Nov. 8 (Bloomberg) -- Bank of China Ltd., the nation’s fourth-largest lender by market value, forecasts that loan quality will improve next year as the economy stabilizes, President Li Lihui said.
While facing “some volatility,” measures of soured loans will stay in an “excellent range” at the Beijing-based lender, Li said in an interview during the 18th Chinese Communist Party Congress in the capital today, without providing figures.
Bank of China last month posted a 17 percent increase in third-quarter profit, beating analyst estimates as it broadened its lending margin and economic growth curbed defaults. Total non-performing loans at China’s four biggest banks increased 2.1 billion yuan ($337 million) in the third quarter to 295.7 billion yuan, or about 1 percent of their total advances, according to separate statements from the lenders.
The ratio for the entire industry is about 0.97 percent, Shang Fulin, chairman of the China Banking Regulatory Commission, said in Beijing today, adding that pressure is growing on risk management as the economic environment becomes more complicated. That compares with a 0.9 percent bad-loan ratio at the end of June, according to official data.
Chinese commercial banks’ delinquent obligations may rise 10 percent this year and accelerate in 2013 if concern that inflation is rebounding leads authorities to tighten monetary policy, according to China Orient Asset Management Corp. The company is one of four state-owned asset managers established in 1999 to take over trillions of yuan of bad loans from the country’s largest lenders.
Shares of Bank of China fell 2.5 percent to close at HK$3.17 in Hong Kong trading today. They have gained 11 percent this year, the best performance among the nine mainland banks traded in the city. That trails a 17 percent advance in the benchmark Hang Seng Index this year.

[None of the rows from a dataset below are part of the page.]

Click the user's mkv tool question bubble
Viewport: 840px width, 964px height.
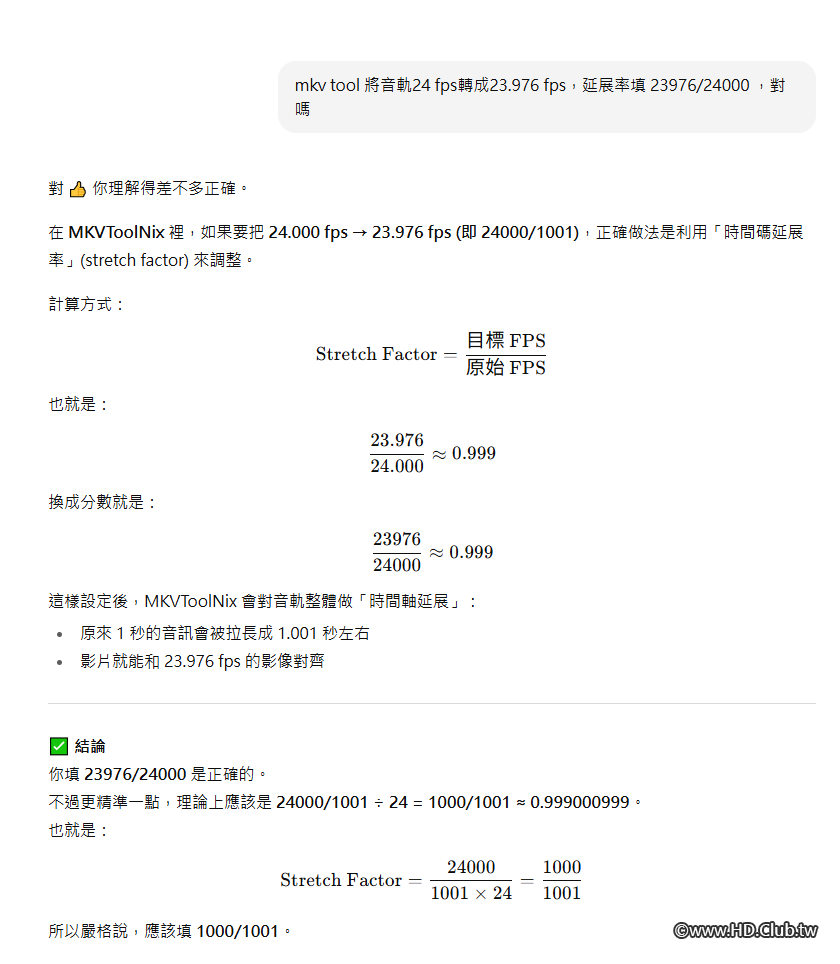click(546, 97)
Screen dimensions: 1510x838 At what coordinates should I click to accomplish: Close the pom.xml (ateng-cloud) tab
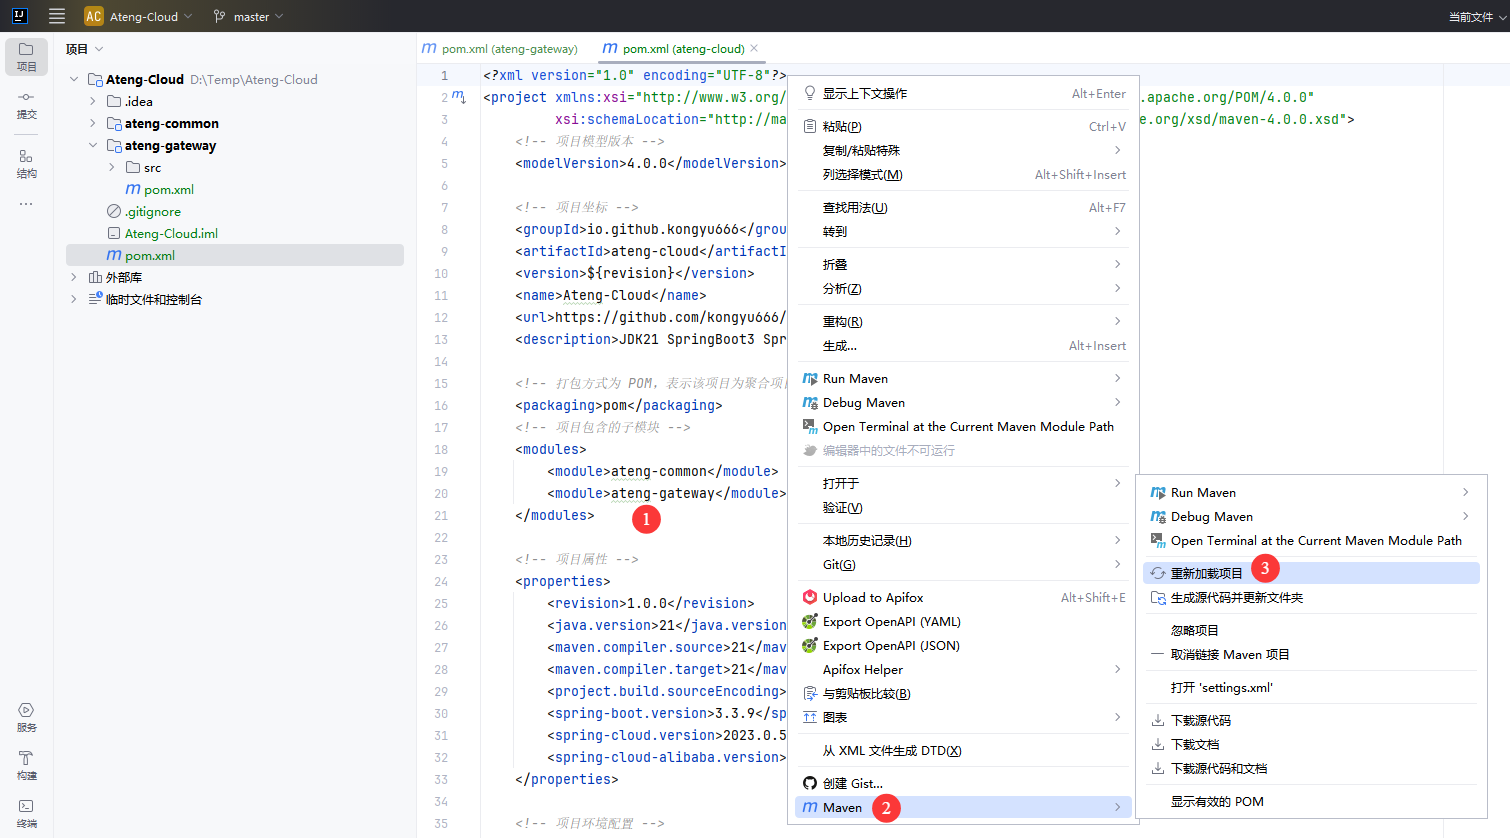coord(754,48)
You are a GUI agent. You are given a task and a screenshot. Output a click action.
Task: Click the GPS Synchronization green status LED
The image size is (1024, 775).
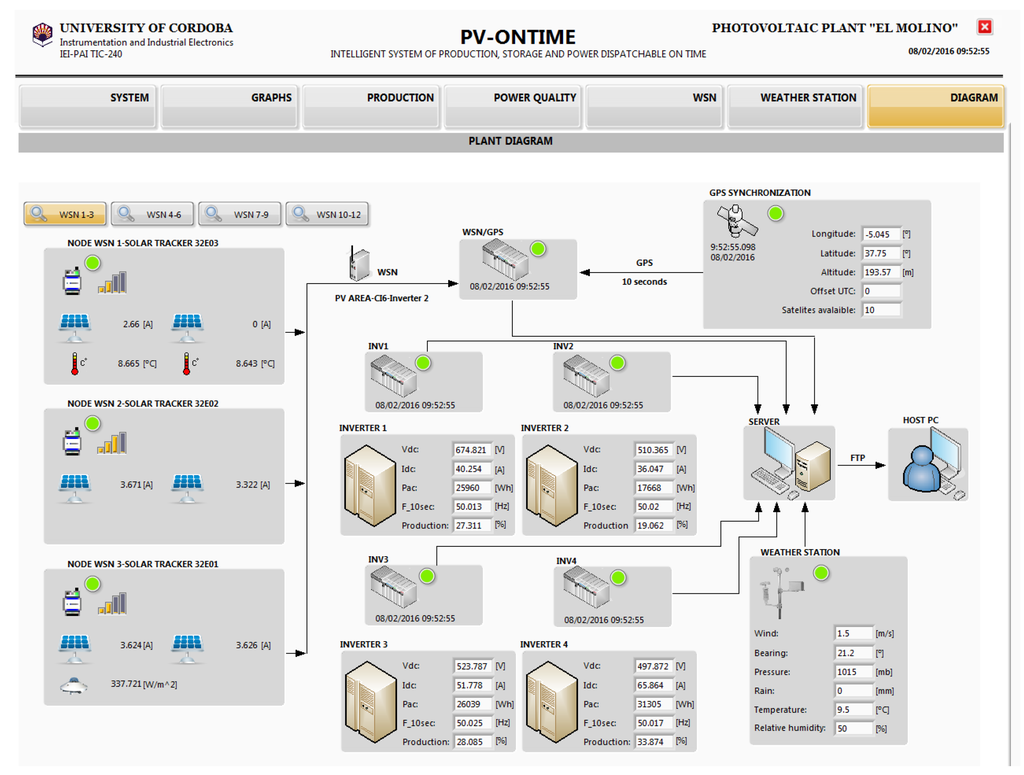(774, 213)
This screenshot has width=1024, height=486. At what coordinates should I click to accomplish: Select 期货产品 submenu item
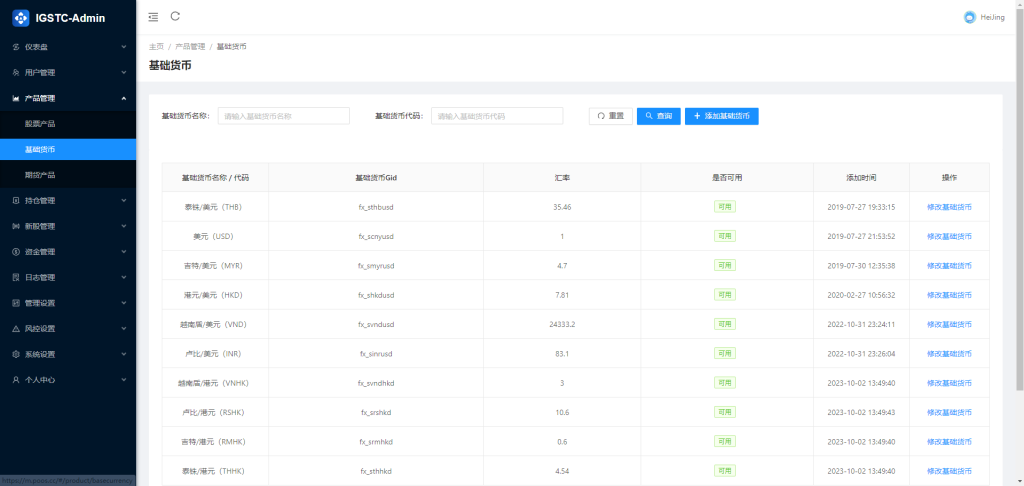click(40, 175)
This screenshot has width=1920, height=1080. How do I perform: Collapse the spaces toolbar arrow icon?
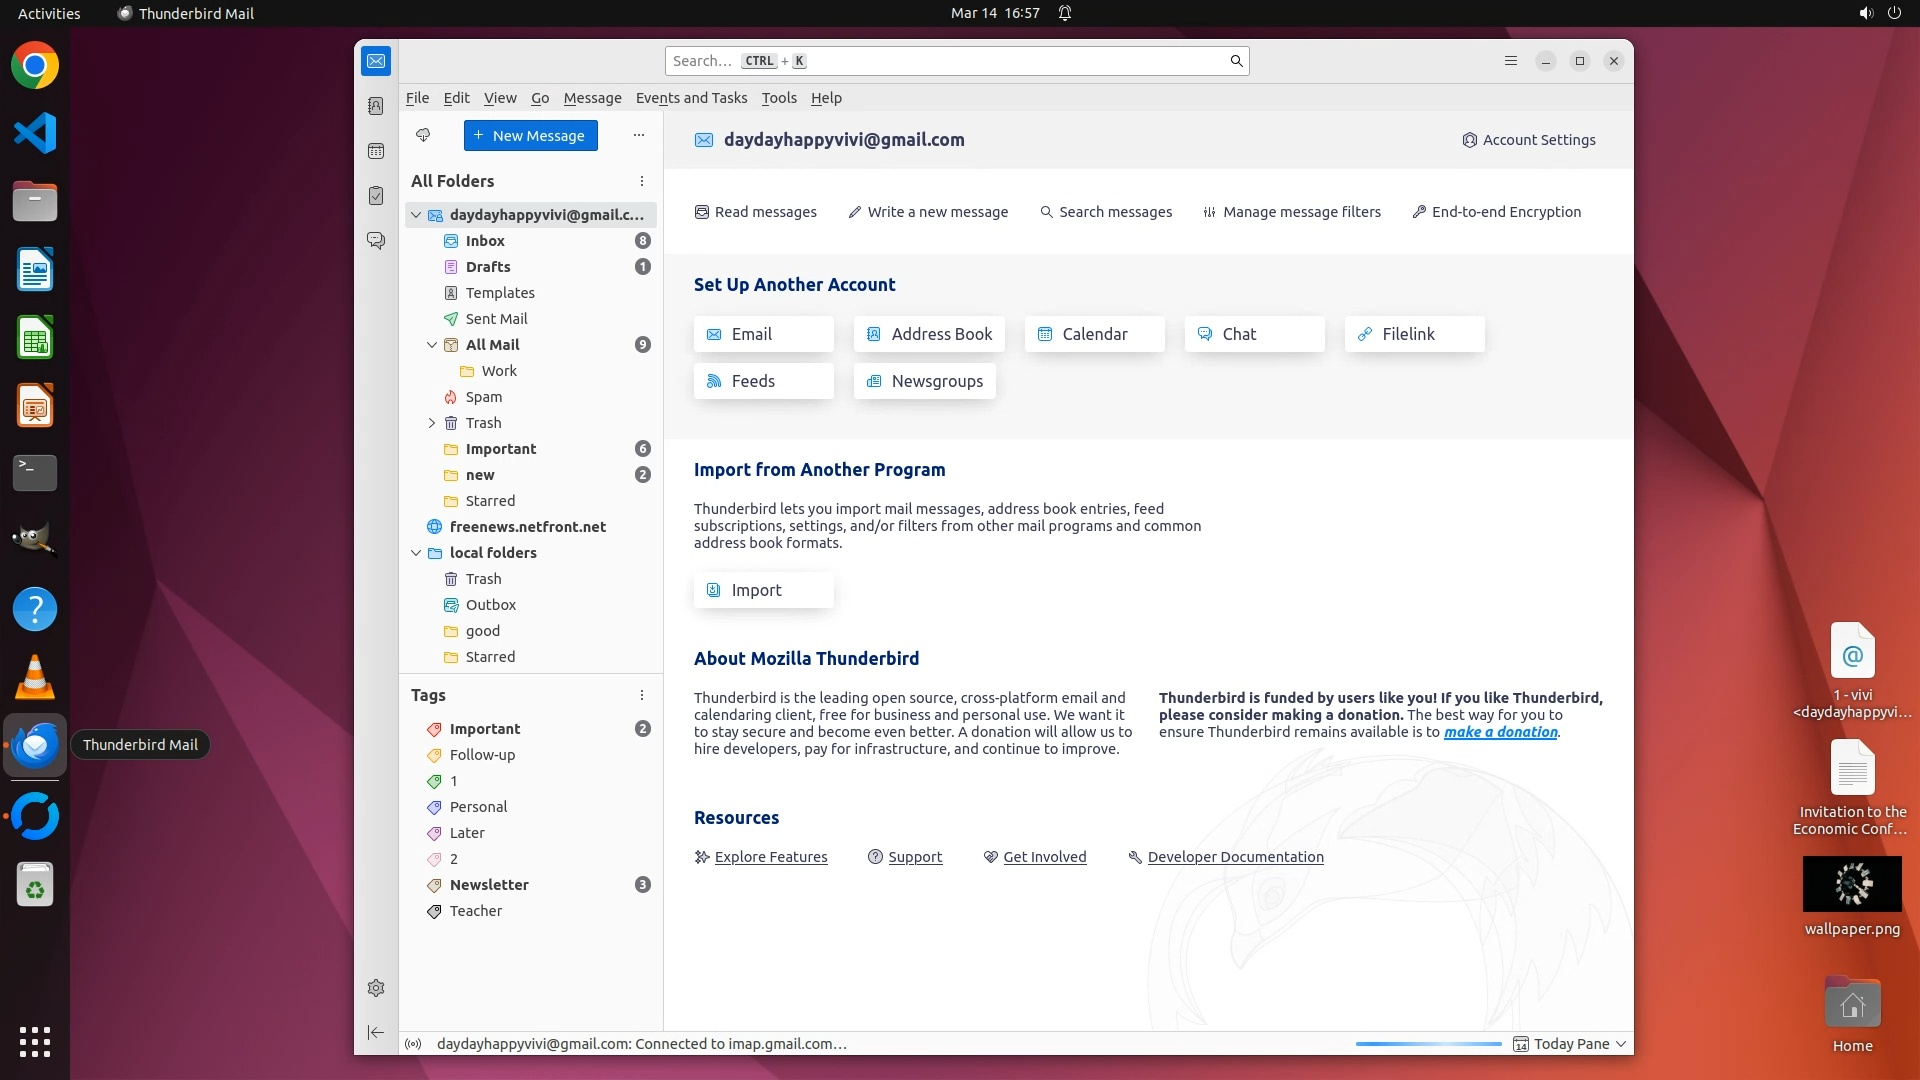pos(376,1032)
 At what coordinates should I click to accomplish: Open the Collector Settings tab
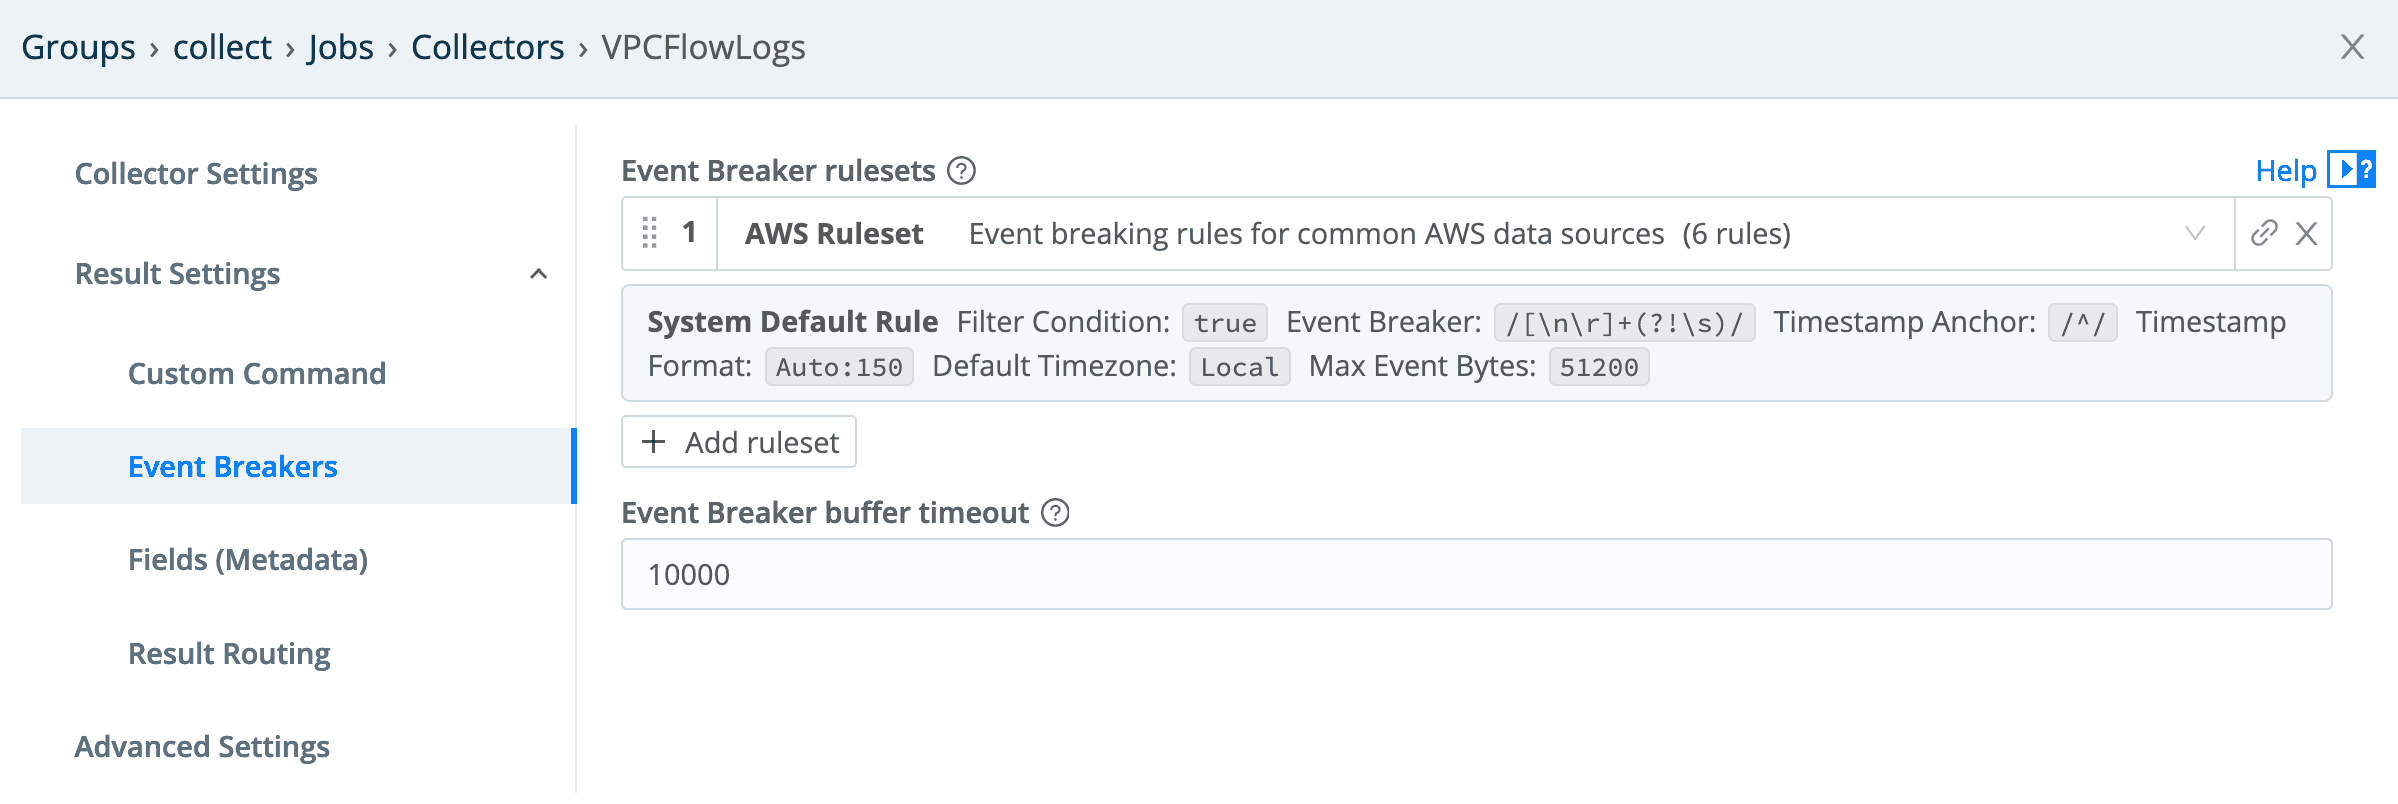[x=196, y=174]
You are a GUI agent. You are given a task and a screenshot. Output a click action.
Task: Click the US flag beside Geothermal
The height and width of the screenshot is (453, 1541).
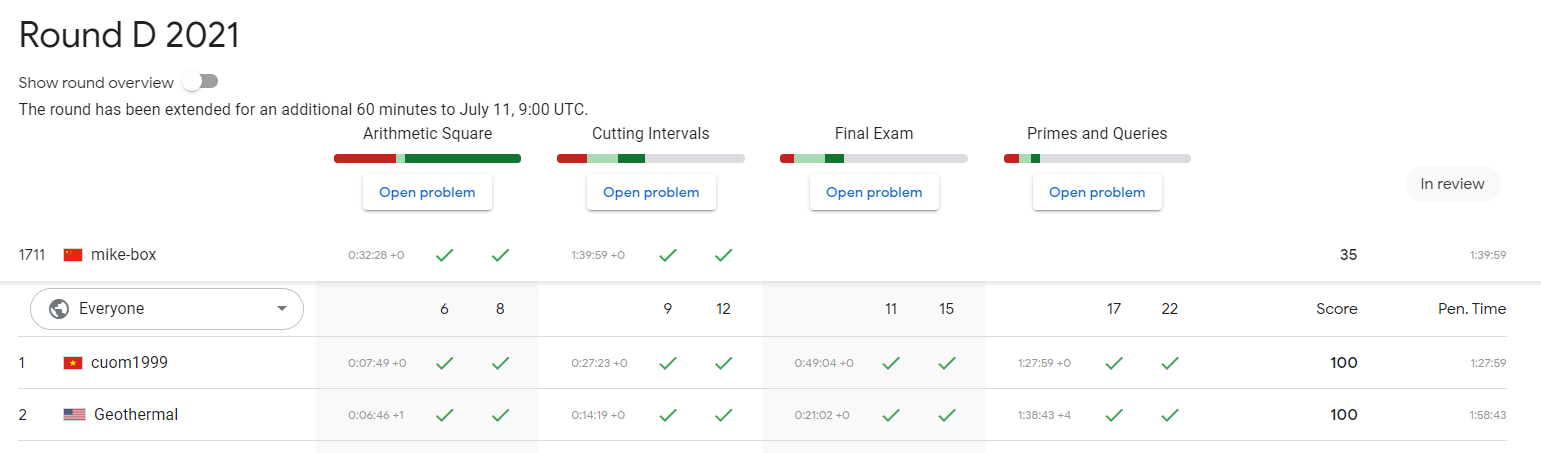tap(74, 415)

Bank of China won’t rule out the possibility of buying into financial institutions in the U.S. and Europe while valuations remain low, Li said, without giving details. It will continue to add branches abroad over the next few years, focusing on Asia, South America and central and eastern Europe, he said.
Overseas operations accounted for about 24 percent of Bank of China’s total assets at the end of June, the most among the country’s four largest banks. The lender is the only Chinese bank on the Financial Stability Board’s list of 28 systemically important financial institutions.
Bank of China has a “good” business structure in Europe and its London operations function “relatively smoothly,” Li said today. The Financial Times reported on Oct. 29 that China’s state-run banks are moving European business to Luxembourg from London to avoid the U.K.’s “rigorously demanding” liquidity rules.
Bank of China still has “a little” left of the 2012 lending quota assigned to it by the central bank, which should be able to meet demand from key clients, Li said.